Summary - Which one is better?
There’s not right or wrong here. Both modes work differently and serve different purposes. The right choice depends on our API strategy. It is up to us to understand the key differences between both to make the right choice. In summary, for any use case we have to decide think of the key differences in the way they operate:- Independence vs. Platform Integration: In local mode, Flex Gateway operates independently on our infrastructure, while in connected mode, it integrates with Anypoint Platform. In connected mode, Flex Gateway essentially becomes an extension of the cloud-based API management tools, enabling centralized control.

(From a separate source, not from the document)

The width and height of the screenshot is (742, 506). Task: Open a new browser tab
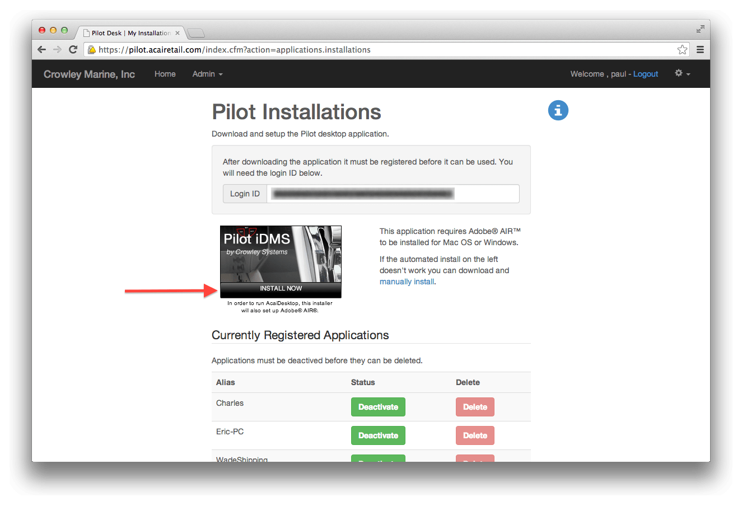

- Configuration and Management: In local mode, configuration and management are done manually, while in connected mode, they’re managed through the Anypoint Platform interface. This gives connected mode a more streamlined and efficient approach, especially when dealing with large, complex environments.
- Scalability: With connected mode, scaling is easier because Flex Gateway can communicate with Anypoint’s cloud infrastructure. We can adjust our resources dynamically without manual intervention. In contrast, local mode requires manual adjustments and scaling based on our local resources.
- Security: Both modes have strong security, but local mode ensures that all data and API traffic are kept within our private network. In connected mode, while still secure, there’s a small trade-off because our gateway communicates with the cloud.